Re: Applying Force and acceleration

Anonymous — Tue, 26 Jul 2016 21:02:46 GMT

I think i can answer my first question by myself. If i run the simulation with the doubled value in the checkbox of "Größe", my contur runs 15 mm. Since the distance of the curve + the point at the joint is 7.5 mm i have to leave the value at the checkbox at 1 mm. Otherweise the wheel would run above the curve and drops at the plane side of the curve to the ground (x-axis) and would run another 7.5 mm .. but this would mean, that the acceleration is always the same to get a displacement of 7.5 mm??

Re: Applying Force and acceleration

John_Holtz — Wed, 27 Jul 2016 12:21:02 GMT

HI Tomatello,

I do not understand the motions that are involved.

In item 1), you calculated that the acceleration of part 1 is 15 mm/s^2. So part 1 (see figure below) starts at 0 velocity and accelerates at a constant rate of 15 mm/s^2. Correct?

In item 2), you wrote x = 0.5*7.5 mm/s^2*t^2. The 7.5 mm/s^2 should be 15 mm/s^2, correct? Perhaps you meant x=7.5 mm^2*t^2.

The next thing that I do not understand is the plot of the load curve. That is not a graph of x=7.5 mm/s^2*t^2. It looks more like a curve for a body that is initially moving at some velocity and decelerating to a stop. If this is the case, then the equation in item 2 is wrong. (The full equation would be x = x0 + v0*t+0.5*a*t^2 where x0=0 and v0=the initial velocity.) If part 1 has an initial velocity, you might want to apply that as a load just to make the setup "look" more complete. It will not have much effect in this case because part 1 is so compact and the prescribe displacement will create the initial velocity.

Re: Applying Force and acceleration

Anonymous — Wed, 27 Jul 2016 20:53:49 GMT

Hi John,

i appreciate your effort 🙂

Item 1): The curve starts at t0=0 with v0=0. The picture you have showed describes the beginning task. I just know, that the curve arrives the end-distance of x=7.5 mm i a time of t=1s.

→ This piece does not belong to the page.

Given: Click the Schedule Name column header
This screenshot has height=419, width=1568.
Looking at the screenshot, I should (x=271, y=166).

At the end of the task, the wheel is on top of the curve, where the axialy axis of the wheel-beam (center of the wheel) is in one line with the plane side of curve on the vertically.

So for that, i assume to calculate the acceleration with a=(2*x)/t^2 -> 15 mm/s^2. So yes, this is a constant acceleration i guess..

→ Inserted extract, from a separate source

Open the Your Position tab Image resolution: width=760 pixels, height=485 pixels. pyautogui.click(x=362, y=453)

ITem 2) Yes, you are right! The equation is: x(t) = 0.5 * 15 mm/s^2 * 1s^2. And yes you are right with the plot: in this case i muddled up the x-accelereation with the y-acceleration (see my pictures in my start-posting).

The real plot is shown below:

Re: Applying Force and acceleration

John_Holtz — Thu, 28 Jul 2016 12:06:02 GMT

Hi,

Great. Looks like you have everything setup properly.

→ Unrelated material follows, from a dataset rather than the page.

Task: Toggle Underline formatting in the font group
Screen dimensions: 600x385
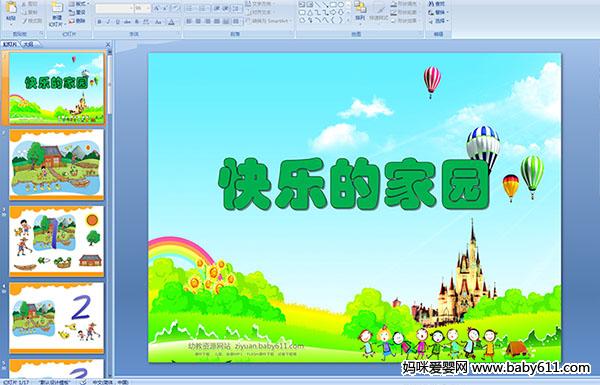Action: (x=117, y=22)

To answer your question at the end of item 2 (in your original email), the magnitude of the prescribe displacement on part 1 (the circular wedge) should be 1, and the load curve then defines the total displacement of the wedge versus time.

In your original question 3, you were asked about the prescribe displacement (PD) at the wheel-end of the beam to simulate the wheel moving over the wedge. To summarize the question, does a PD in the Y direction cause the beam to get longer because it restrains motion in the X and Z? You have the option to control that!

If the PD is set to move in the Y direction (with either a + or - magnitude), then the PDs do not restrict motion in the X and Z. So as the wheel is pushed higher and higher in the Y, the beam is going to curve in the X direction so that the length of the beam remains (almost) the same.
If the PD is set to move in a custom direction, such as [0,1,0] or [0,-1,0], then you are telling the PD to move the nodes 0 in the X, +/-1 in the Y, and 0 in the Z. In this case, the beam has to stretch as the wheel is lifted in the Y direction.

Does this make sense?

Re: Applying Force and acceleration

Anonymous — Sun, 31 Jul 2016 01:58:58 GMT

Hi John,

yes this makes sense to me!

In the meantime, my task chaned a little bit..

The acceleration to the beam or the curve is now step by step with the following load-task:

At the end of this load curve, the task shall repeat the load-curve till the wheel is on top of the curve.

But i dont know how i can reapeat load-cuves??

I hope you can help me?

Tanks!

Re: Applying Force and acceleration

AstroJohnPE — Sun, 31 Jul 2016 02:25:20 GMT

I would export the load curve to a text file. Then use Notepad or Excel to create as many repeats as you want. Then import the text file into the load curve.